Extendability: Additional modes (e.g., multi-path, specific obstructions) can be incorporated by adding parallel filters and expanding the mixing/fusion steps accordingly (Zhu et al., 2020).

5. Deep Learning and Surrogate IMM Structures

Neural architectures may serve as multi-modal IMM surrogates:

RNN-based IMM Surrogates: These models replace per-mode Kalman filtering and mode probability evolution with a recurrent encoder-decoder that directly emits a multi-modal trajectory distribution, conditioned on inferred mode probabilities. The RNN is trained to jointly filter the current (noisy) state, infer maneuver (mode) probabilities, and output mixture distributions for future trajectories, matching the Bayesian mixture structure of classical IMM but learned end-to-end. The architecture yields sharply improved short-term prediction accuracy in maneuver-critical regimes (Becker et al., 2019).

6. Algorithmic Innovations and Comparative Performance

Recent works have proposed innovations to the multi-modal IMM framework:

Extension/Variant	Key Mechanism	Performance/Impact
Visual SLAMMOT IMM	Model-weighted factor graph optimization, per-object IMM-EKF bank	Lower Absolute Pose Error and MOTP, robust to motion transitions
IMM-JHSE	Joint homography+image-plane filter, IMM-mixed association costs	Outperforms multi-object tracking baselines on DanceTrack and KITTI
DIMM	3D axis-decoupled IMM, RL-based adaptive fusion	31.61–99.23% improvement in position MSE over best baselines
IMM-TSF	Multimodal fusion for TSF via recency-aware and cross-attn modules	6.71–38.38% MSE reductions on irregular multimodal datasets
RNN-IMM Surrogate	RNN encoder/decoder, learned mode-probabilities	FDE improvements over hand-crafted IMM, especially for abrupt moves

These innovations expand the representational and adaptational capacity of the standard IMM, enabling robust estimation in high-dimensional, multimodal, and noisy regimes.

Critical issues for research and application in multi-modal IMM include:

Combinatorial Explosion: As the number of sensor/feature modalities and internal models grows, the number of parallel filters and parameters can increase rapidly.
Adaptive Weighting: Replacing likelihood-based mixing with data-driven (RL, attention) fusers can improve accuracy under complex, non-Gaussian or intermittent data, but raises questions of interpretability and stability.
Measurement Synchrony: Directly accommodating asynchrony (in time or modality space) is non-trivial; hybrid fusion modules (IMM-TSF) or association heuristics (IMM-JHSE) are necessary.
Real-time Performance: Maintaining computational tractability is essential; approaches such as memoryless mode priors or decoupling spatial axes can help.
Generalization to Arbitrary Modality Sets: Modular architectures (such as those in IMM-TSF and DIMM) that allow pluggable sensors, models, or data types are especially valuable for deployment but require careful design of mixing/fusion logic per new domain.

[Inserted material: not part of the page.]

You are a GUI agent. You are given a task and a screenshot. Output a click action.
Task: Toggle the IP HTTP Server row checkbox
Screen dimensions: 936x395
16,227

Multi-modal IMM research is highly active, with continuing advances in statistical filtering, multimodal fusion, and neural surrogate models across applications ranging from autonomous navigation to real-world forecasting and cooperative multi-agent tracking (Dingler, 2022, Zha et al., 18 May 2025, Chang et al., 12 Jun 2025, Tian et al., 2024, Claasen et al., 2024, Zhu et al., 2020, Becker et al., 2019).